Verfahren nach Mannheimer Messerangriff in gesichertem Saal

Durch Taten in Solingen, Aschaffenburg und eben auch Mannheim ist diese Grundordnung besonders in den Fokus der Aufmerksamkeit geraten. Am Tag des Prozessbeginns in Mannheim fuhr außerdem ein Auto in eine Menschenmenge in München. Der bayerische Ministerpräsident Markus Söder (CSU) ging nach ersten Erkenntnissen von einem Anschlag aus.

Am Donnerstag verdeutlichte in Stuttgart-Stammheim allein der Aufbau des Gerichtsgebäudes noch einmal, welche Taten hier verhandelt werden: Der Sitzungssal ist nur über eine Vereinzelungsdrehtür zu erreichen. Hinzu kommen Röntgenscanner und ein Metalldetektor. Beim Prozessauftakt betonte der Vorsitzende Richter Herbert Anderer, dass es unüblich sei, dass eine solche Tat in dieser Genauigkeit dokumentiert ist.

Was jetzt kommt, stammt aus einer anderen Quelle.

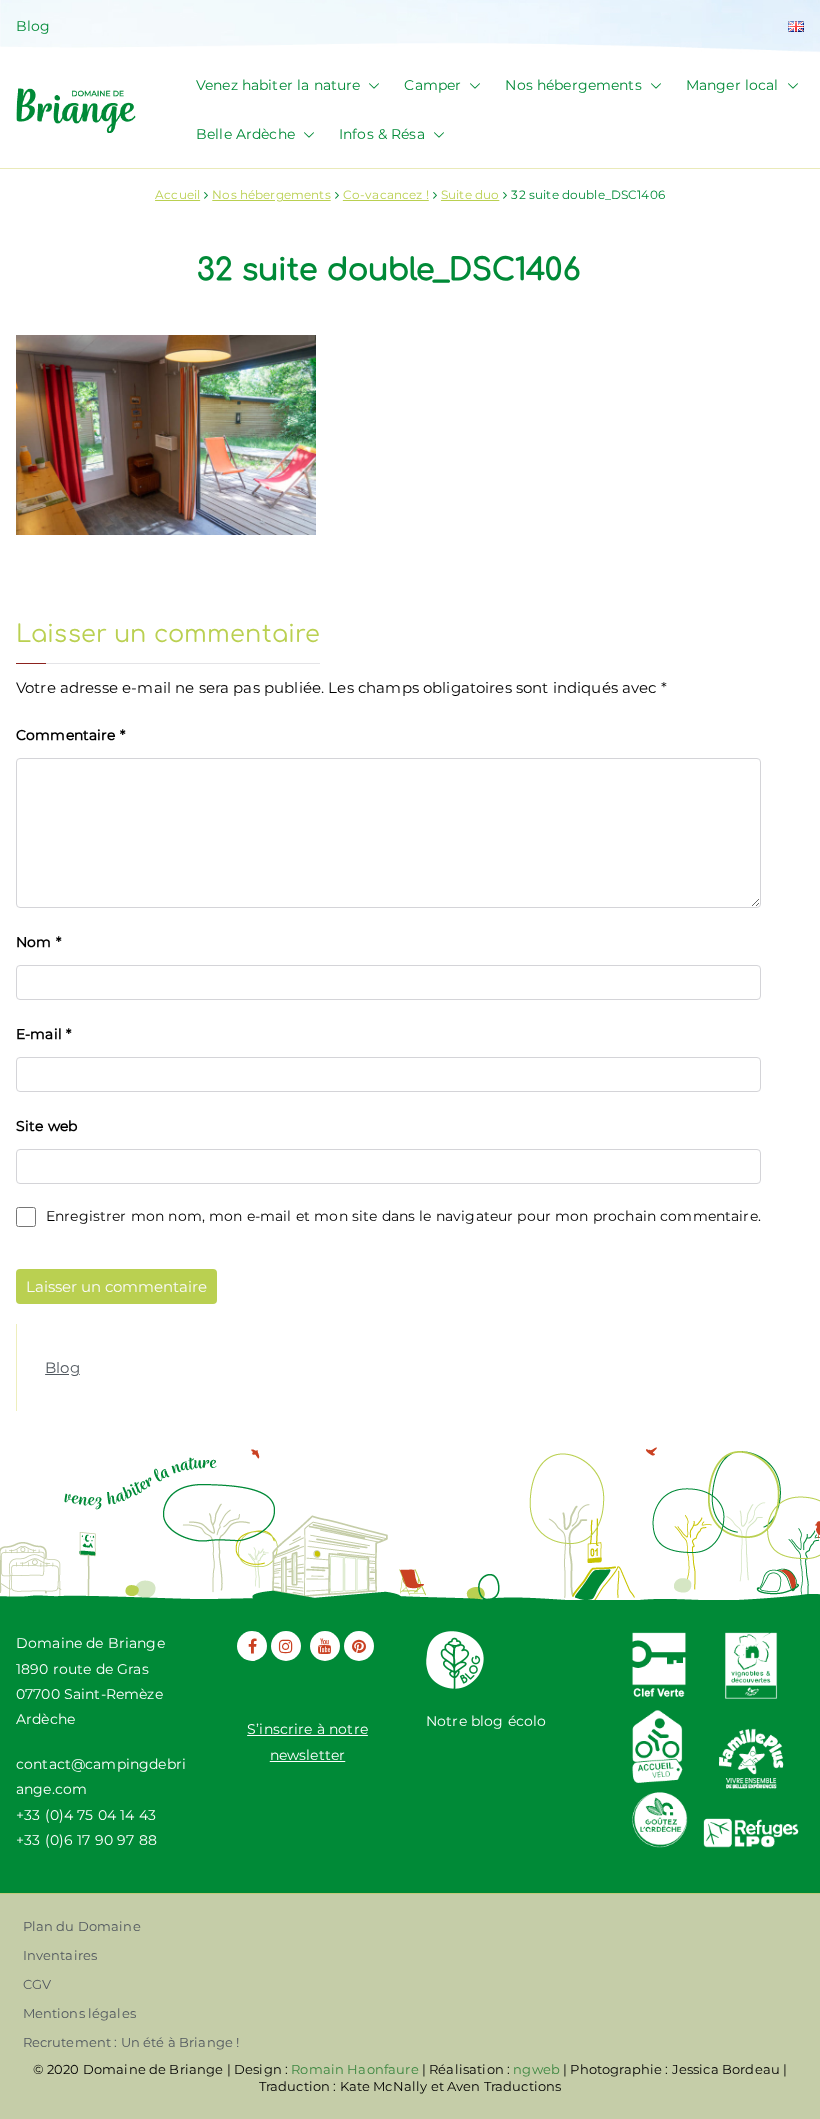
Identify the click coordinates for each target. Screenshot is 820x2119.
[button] (370, 85)
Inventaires (60, 1955)
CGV (37, 1984)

Dennoch gehe es diesem Verfahren vor allem um die individuelle Schuld des Angklagten. Das Gericht sein “kein parlamentarischer Untersuchungsauschuss”.

Der Angeklagte befindet sich seit dem 18. Juni 2024 ununterbrochen in Untersuchungshaft. Ihm droht lebenslange Haft. Wird die besondere Schwere der Schuld festgestellt, ist eine vorzeitige Entlassung auf Bewährung, die sonst frühestens nach 15 Jahren möglich ist, ausgeschlossen.